Hi Thierry,
I experimented a little bit with RAM allocation. I found some interesting (to me) details.
IDL>a = findgen(60000000)
IDL>a = findgen(80000000)
% Unable to allocate memory: to make array.
% Execution halted at: $MAIN$
IDL>b = findgen(20000000)
IDL>c = findgen(20000000)
; At this point, we do have 100 mln total!
IDL>a = ''
IDL>b = ''
IDL>c = ''
IDL>a = findgen(100000000)
% Unable to allocate memory: to make array.
% Execution halted at: $MAIN$
Why is this happening? Reassigning a larger array to an already large variable does not work, but adding another variable reaching the same memory size does. Well, I guess IDL tries to allocate 80 mln pts before releasing the first 60 mln. But how having three arrays with the total of 100 mln points works, but having one of this size does not, beats me. Given that this is happening at all on the Mac Classic is amazing.
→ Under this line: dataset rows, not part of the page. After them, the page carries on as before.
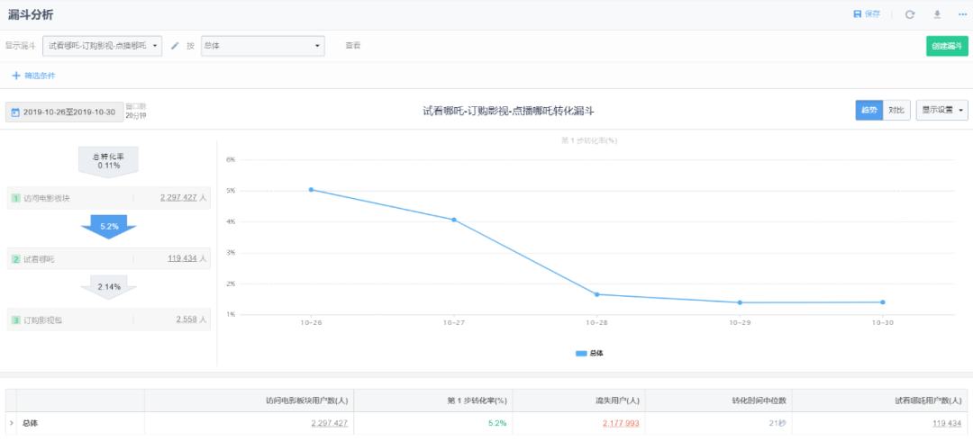The image size is (973, 441).
Task: Open the three-dot more options menu
Action: (x=962, y=14)
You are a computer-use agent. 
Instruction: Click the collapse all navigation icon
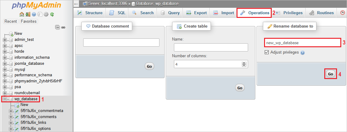(57, 27)
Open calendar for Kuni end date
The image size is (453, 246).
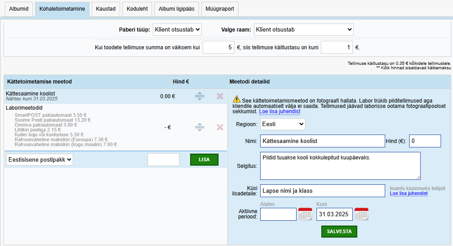click(362, 214)
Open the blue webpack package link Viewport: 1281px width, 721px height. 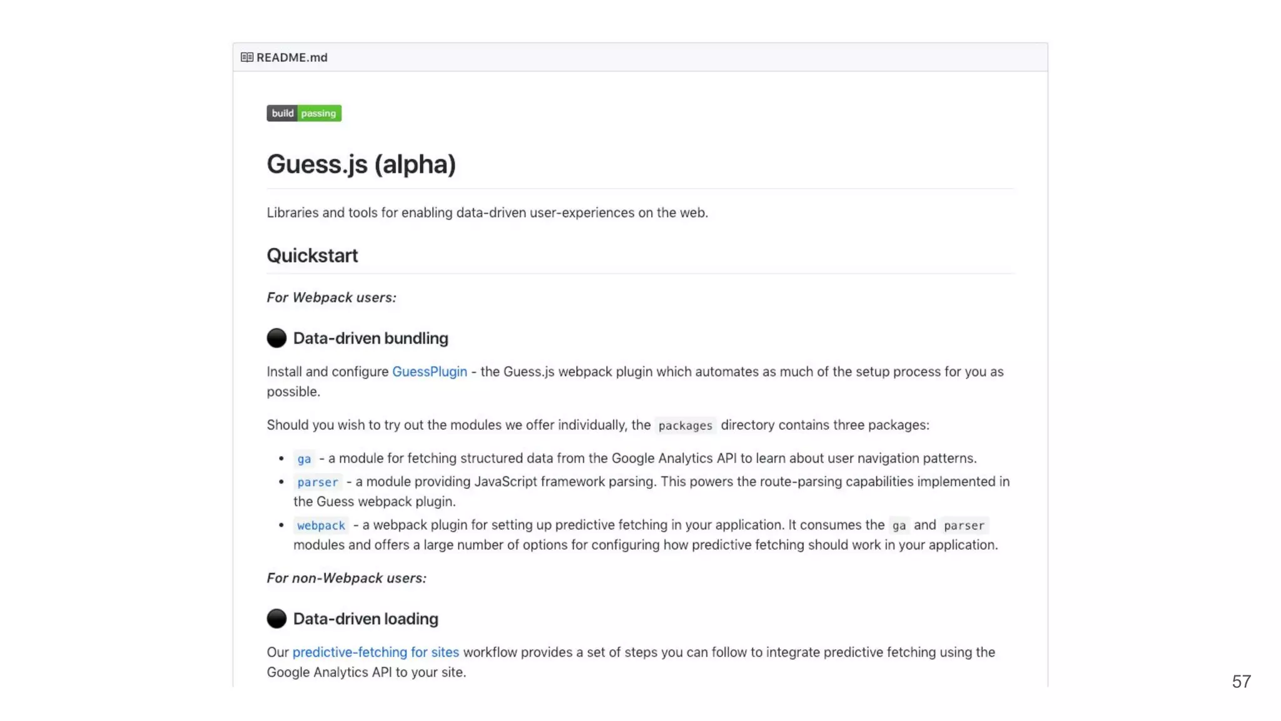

But it is working kind of funny. I think this behavior also is not known to anybody.
Thank you,
Pavel
Hi Pavel,
I don't really remember what order IDL does everything, but the reason you are finding it easier to allocate the same amount of total memory in small chunks than in one big block is due to memory fragmentation.
Let's say you have 10MB of free contiguous space.
You allocate 5MB then 1MB then 4MB
Now you free the 5MB and 4MB allocations.
You now have 9MB available but 5MB is the largest allocation possible since the older 1MB allocation has now fragmented your memory.
Over time, all program heaps become fragmented. Mac OS X (and UNIX in general) kind of skirts around the problem somewhat by using the entire 4GB virtual address space for any given app.